Families, churches and whatnot all have their own versions of interlocking loyalties and relationships blowing up a social structure. It happens. The question is: What do you want to contribute to? Do you want to contribute to growth, or do you want to contribute to drawmuh.

Even though it’s not unique to polyamory, wouldn’t it be cool if polyamory could set the example for Community in general.  Imagine how much it would rock if you were a contributing factor to the polyamorous setting the example for how to handle the pain of relationships within breakups!

  • Even if it isn’t unique to polyamory, polyamory is only for grown-ups.  So grow up.

If you don’t wanna see an ex, don’t go to parties where that ex is gonna be. Throw your own parties. You’re not obligated to hang out with a former love if it’s painful. Really.   I know, you want your old social circle as well as not seeing your ex.  Friend, it sucks, you might have to make a choice.

On the other hand, if what you want is vindication about how right you are and how horrible your ex is, get a grip and grow the hell  up.  We all have exes that we think are a waste of good protein.  You don’t need outside confirmation here.   You know the truth.  Get on with your life and your Evil Ex dig his own hole.  If he’s not being ostracized as your sense of justice prefers, get the hell over it and move on.

  • You’re not responsible for making other people behave.

If you fancy yourself a “community leader”, it’s still not your job to make sure that your widdle flock wipes their noses properly. Don’t go running from feuding party to feuding party trying to make every one behave. It only makes things worse.  You’re participating in and feeding some nonsense.  Step back, disengage and encourage other people not to be personally involved in things that are Not Their Problem.  You can’t make it all better.  You can set a good example.

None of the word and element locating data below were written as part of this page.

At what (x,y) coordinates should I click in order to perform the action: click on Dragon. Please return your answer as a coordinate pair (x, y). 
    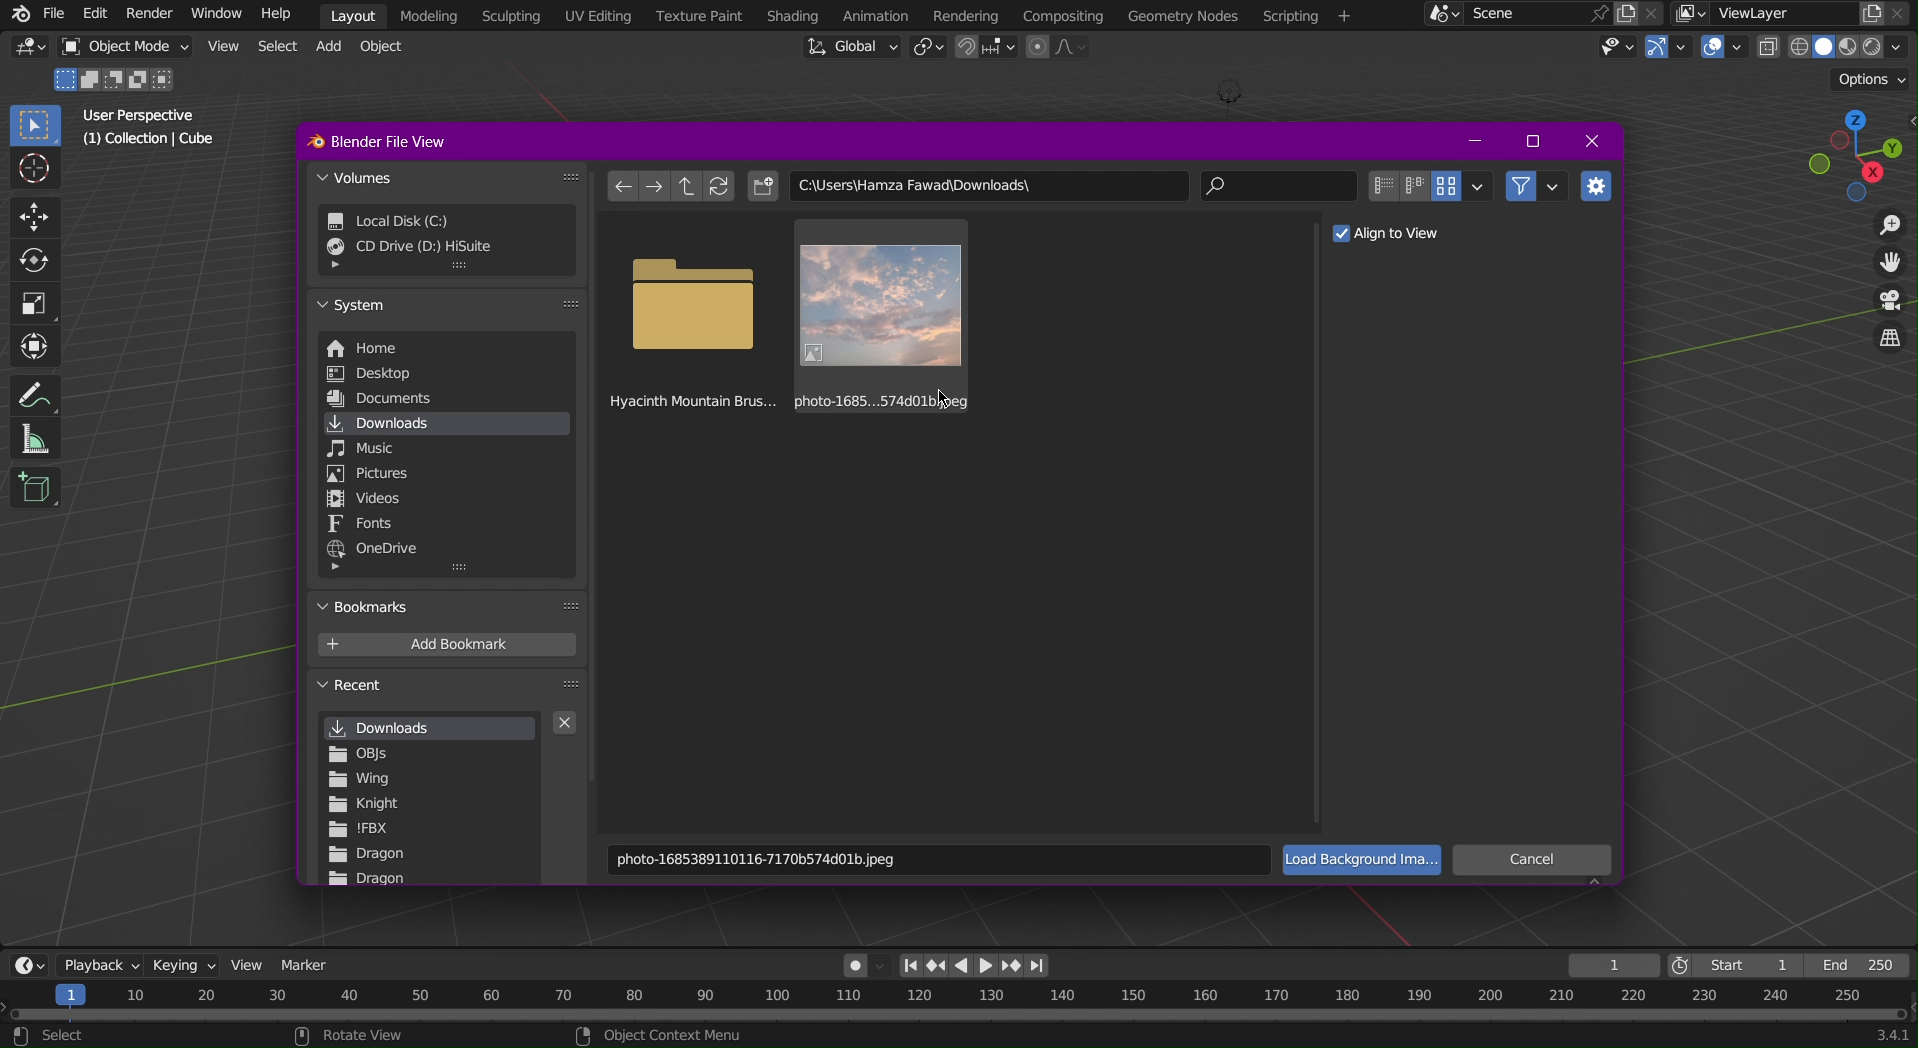
    Looking at the image, I should click on (369, 880).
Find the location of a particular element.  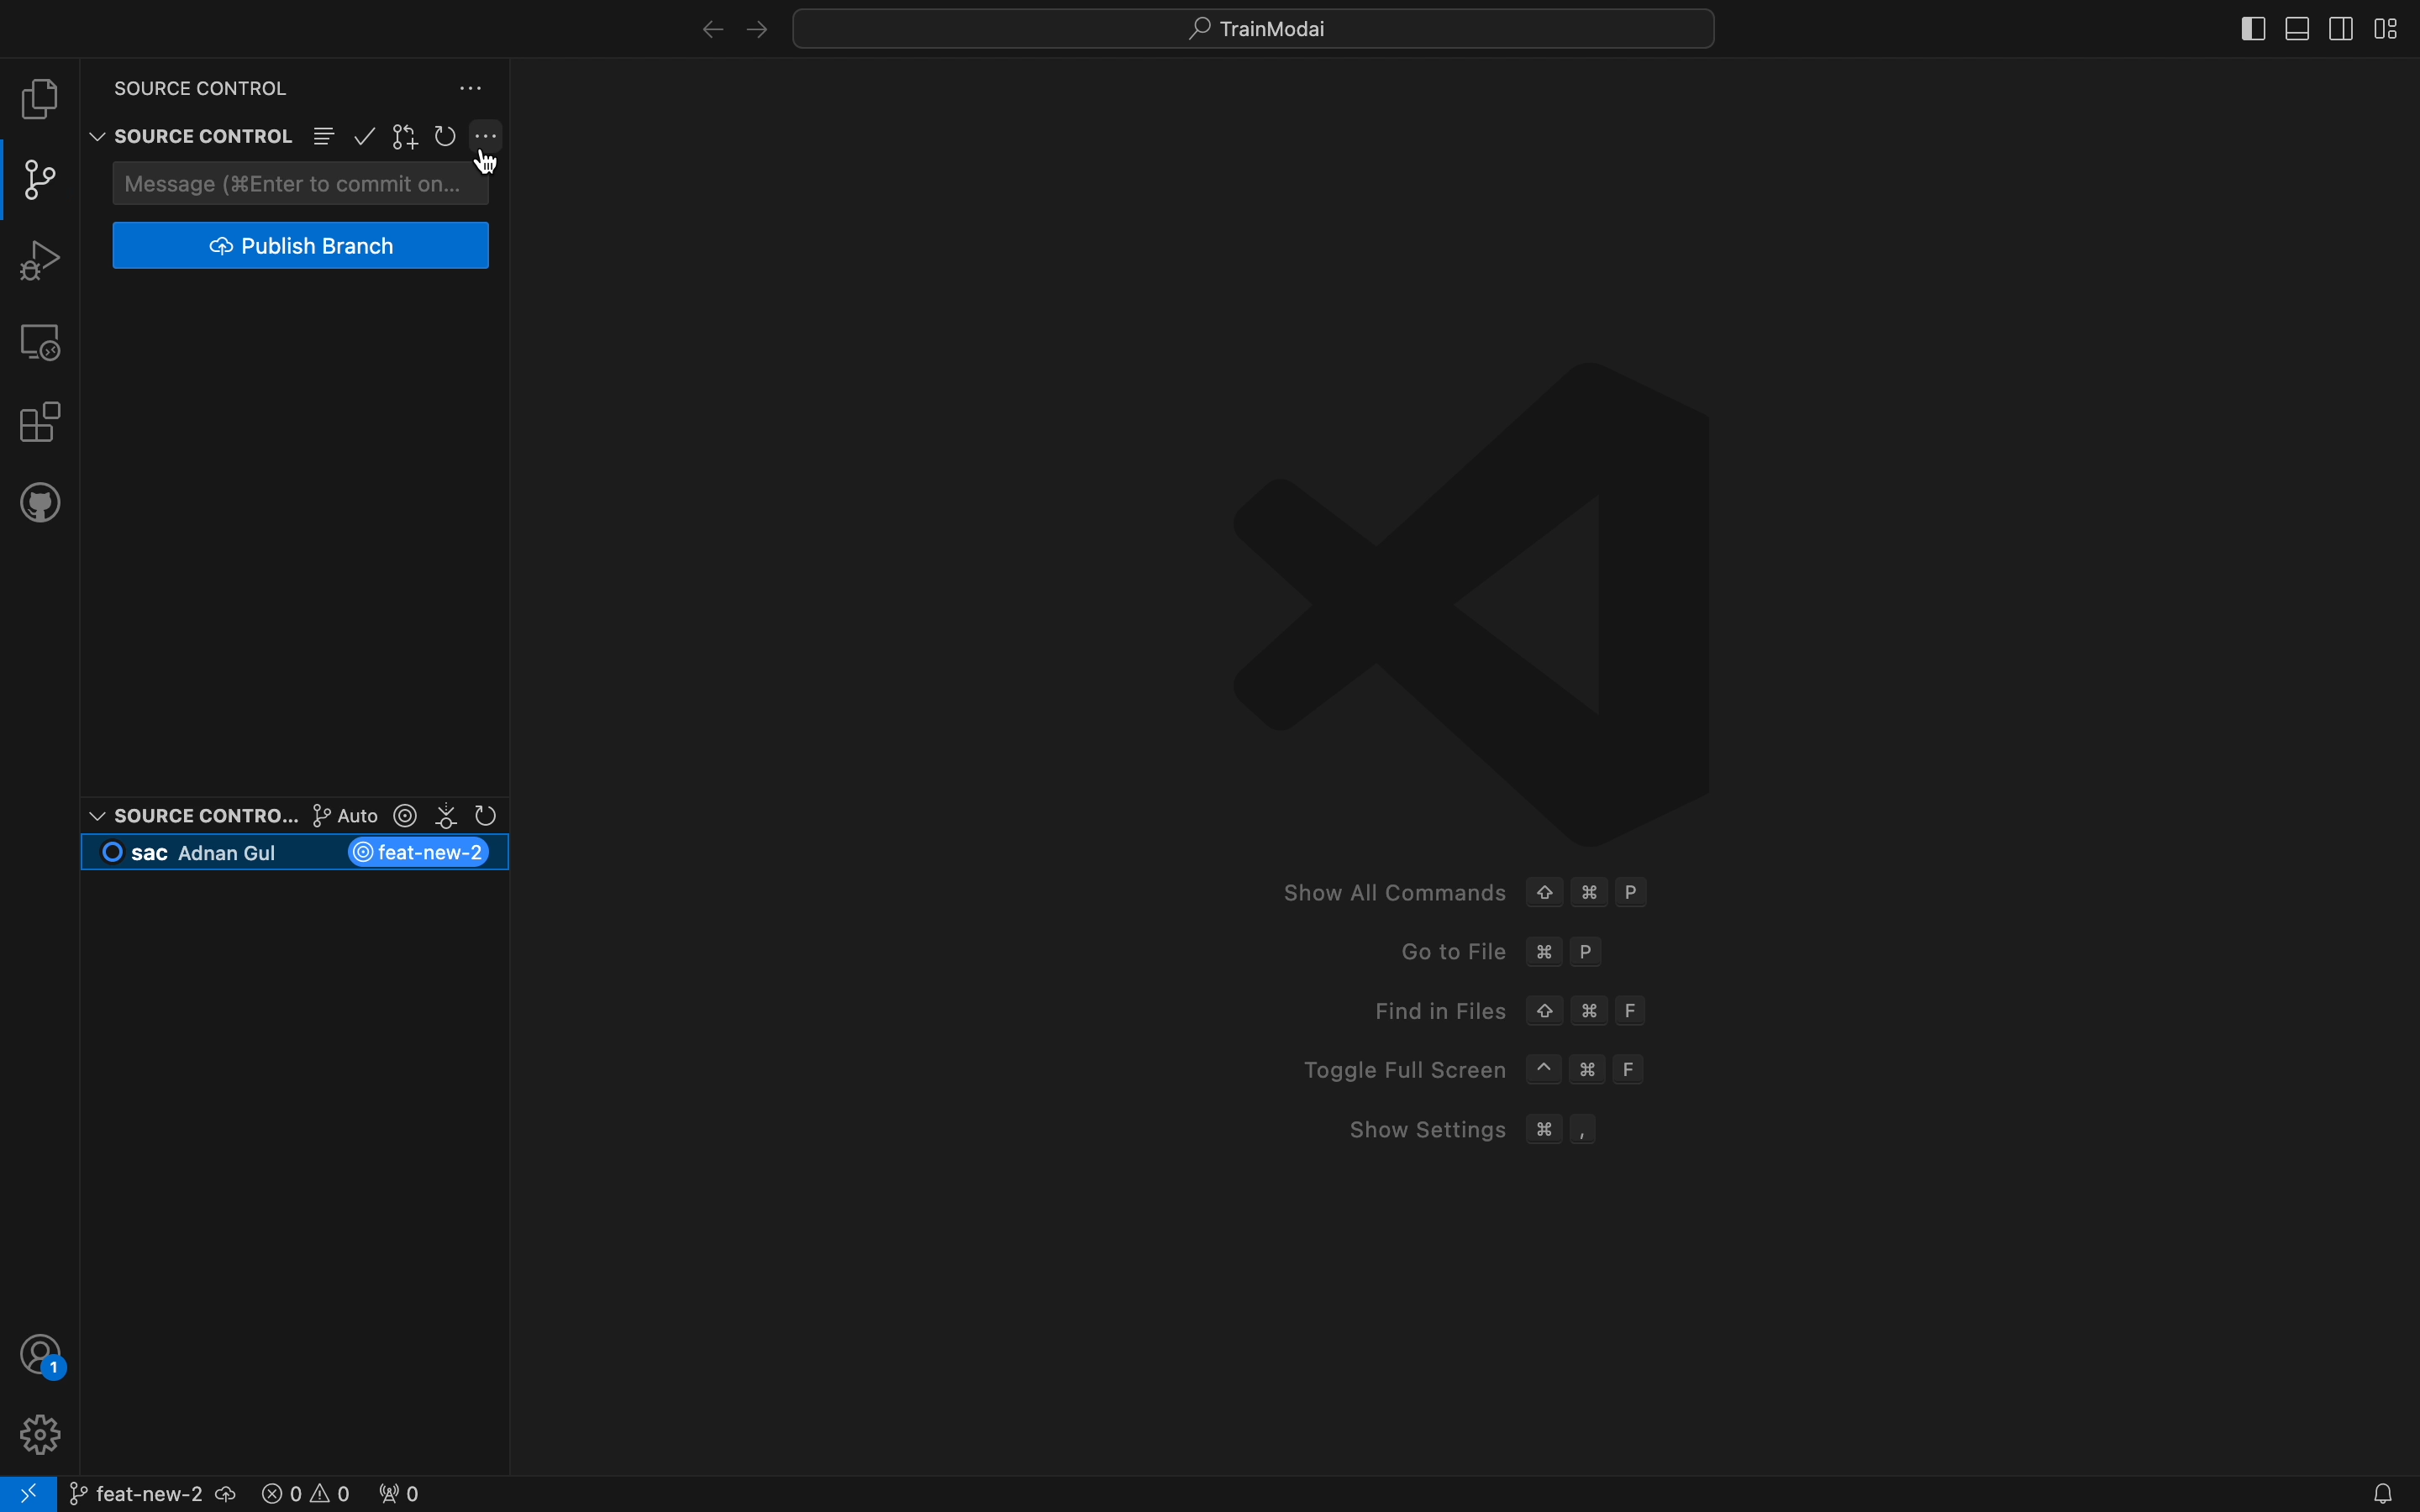

profile is located at coordinates (43, 1354).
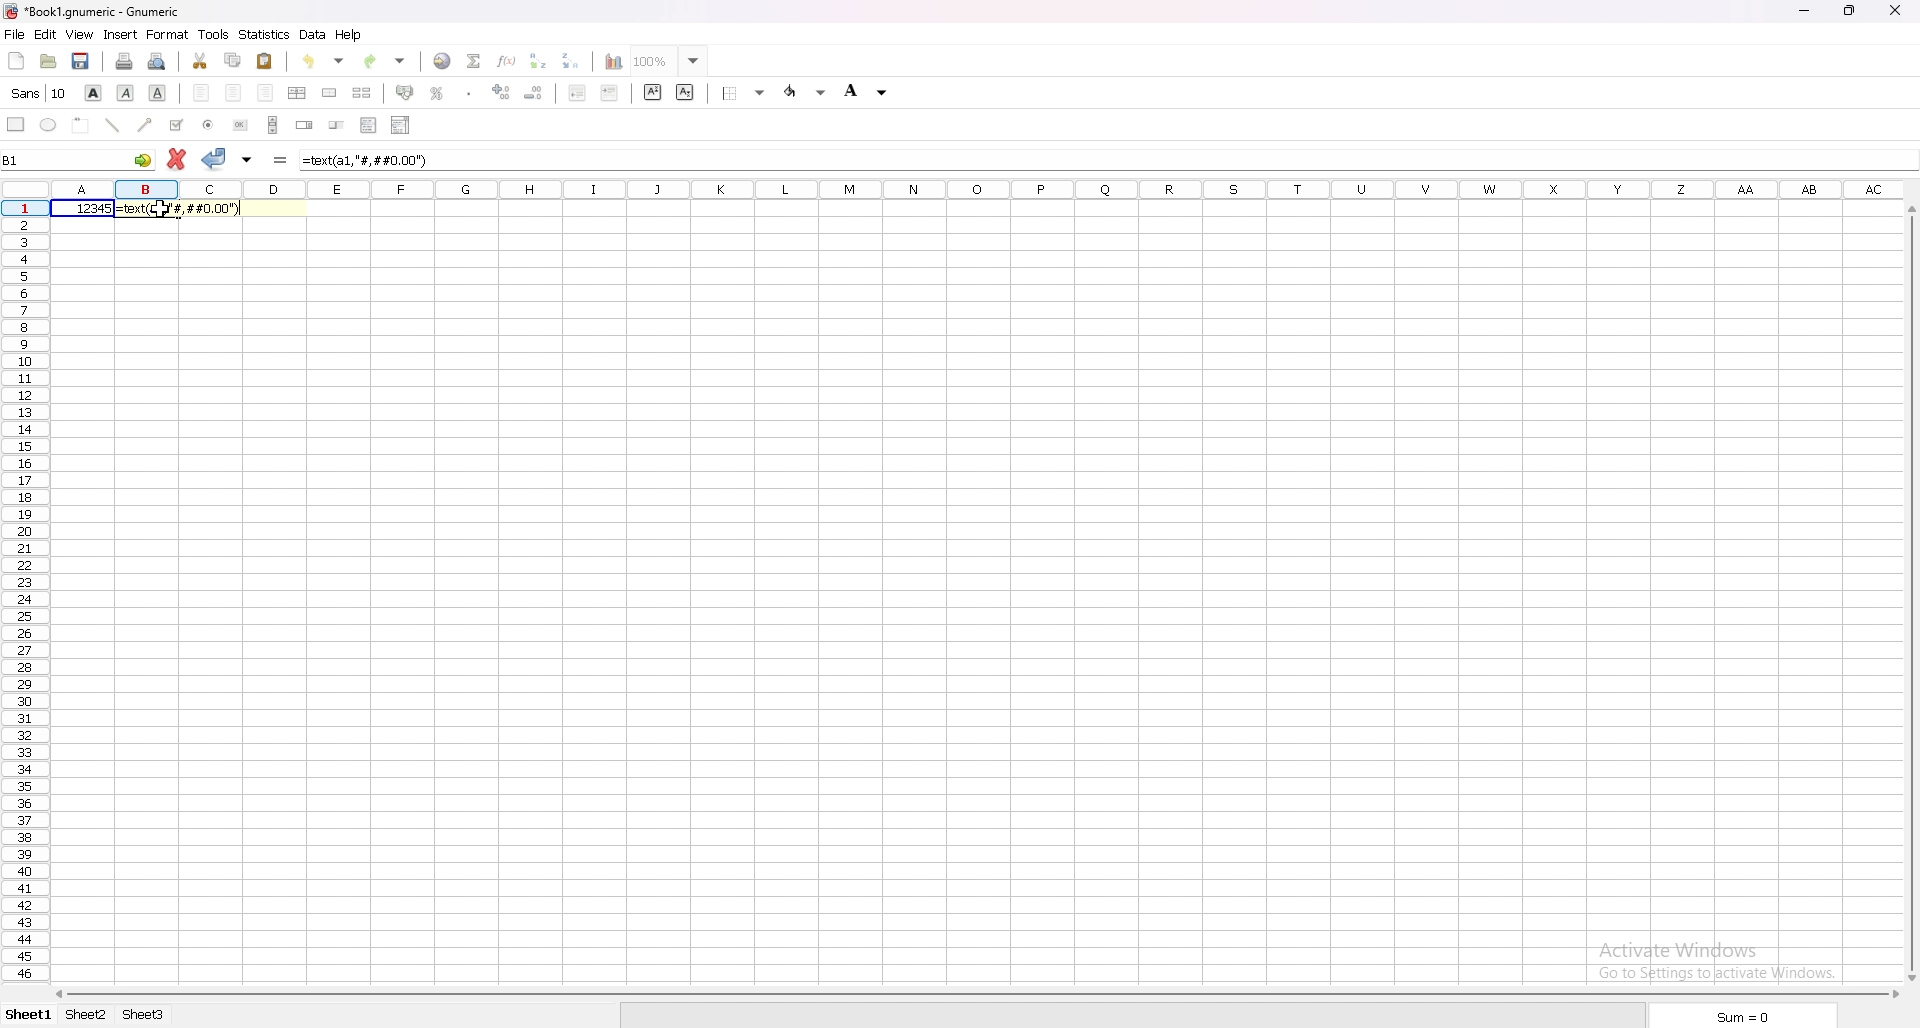  What do you see at coordinates (804, 92) in the screenshot?
I see `foreground` at bounding box center [804, 92].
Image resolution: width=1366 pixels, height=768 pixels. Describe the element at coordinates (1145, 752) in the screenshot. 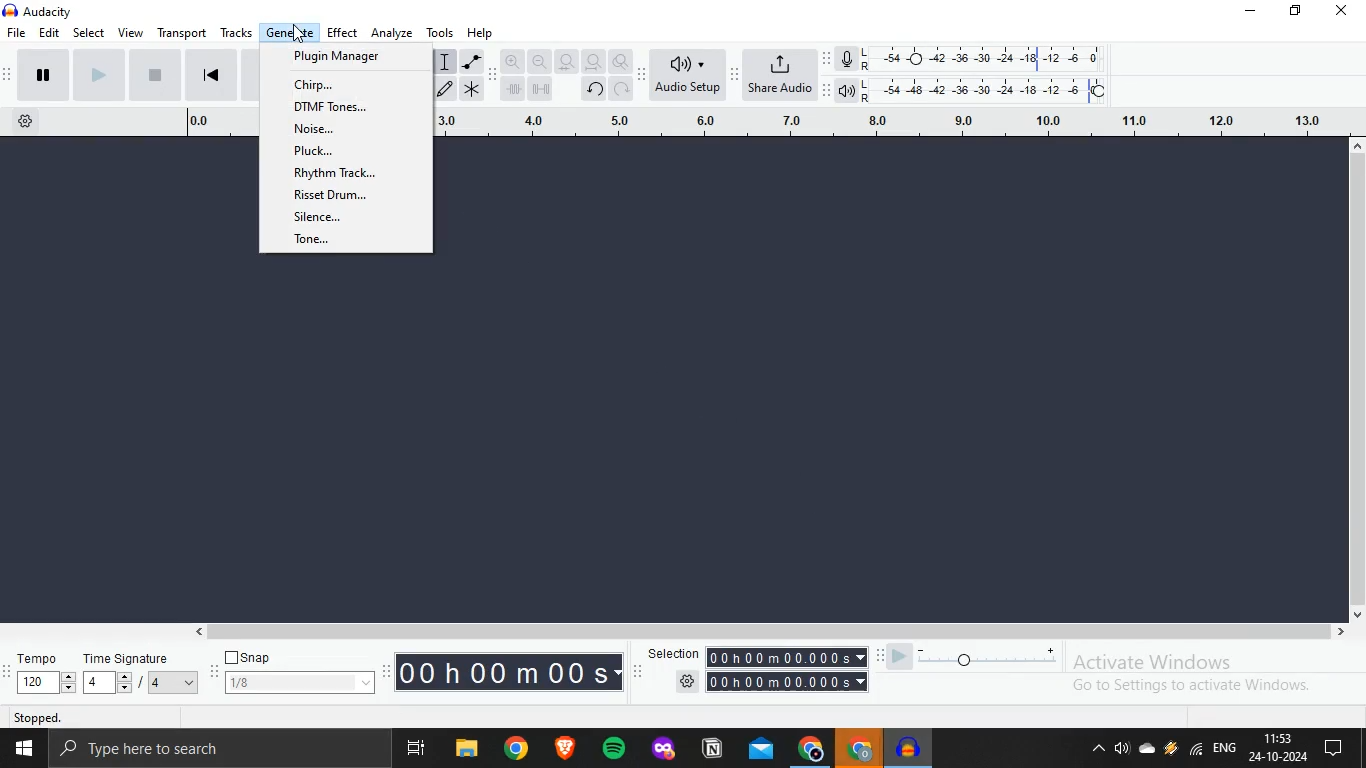

I see `Onedrive` at that location.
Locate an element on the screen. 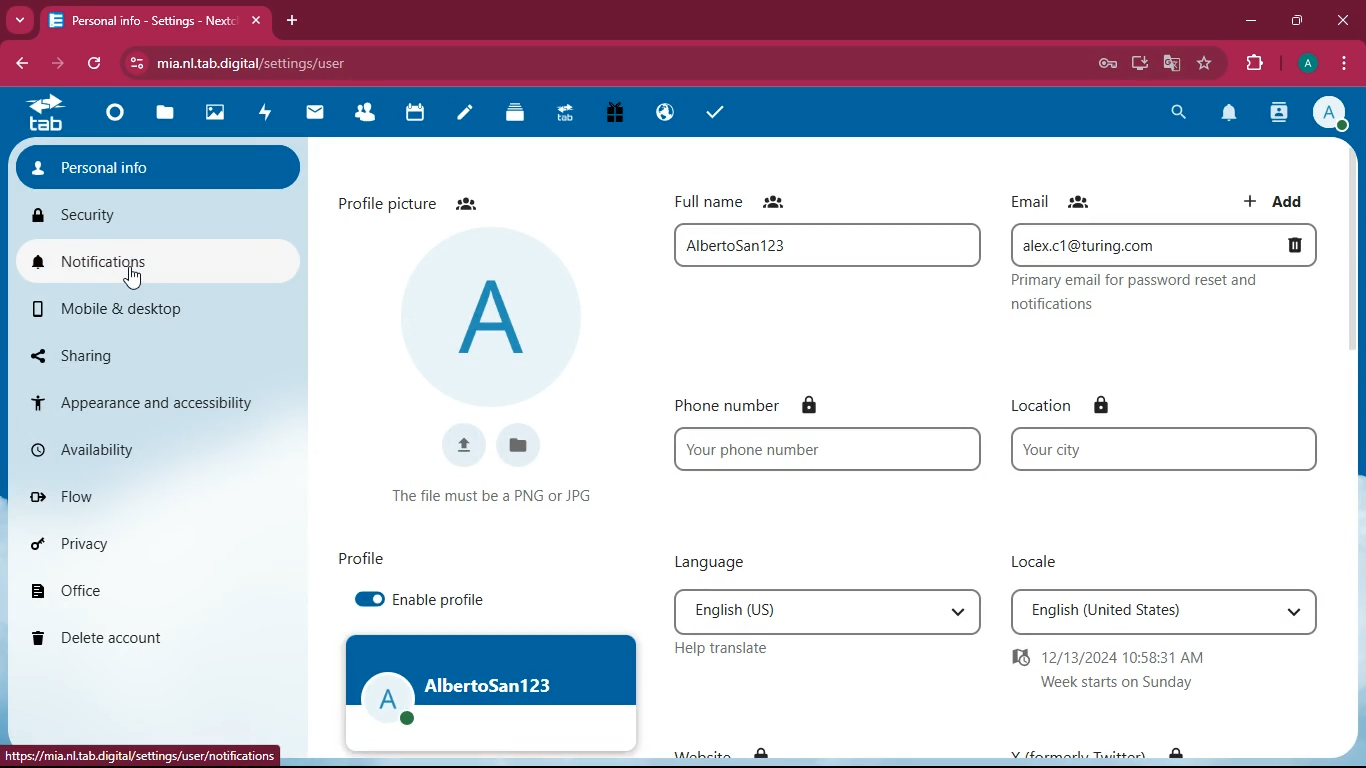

On a not-polyamory, not-misanthropic note:  Gifts to food pantries around the nation are down as people are being hard-hit. If you have some spare cash, try to make sure that you keep up with your donations.   For those of us lucky enough that the box of pasta or can of green beans is still a relatively trivial expense, remember that it’s not for everyone.  Thing is, don’t stop a the holidays.  People get just as hungry in January.  Be a credit to your kink and give if you can.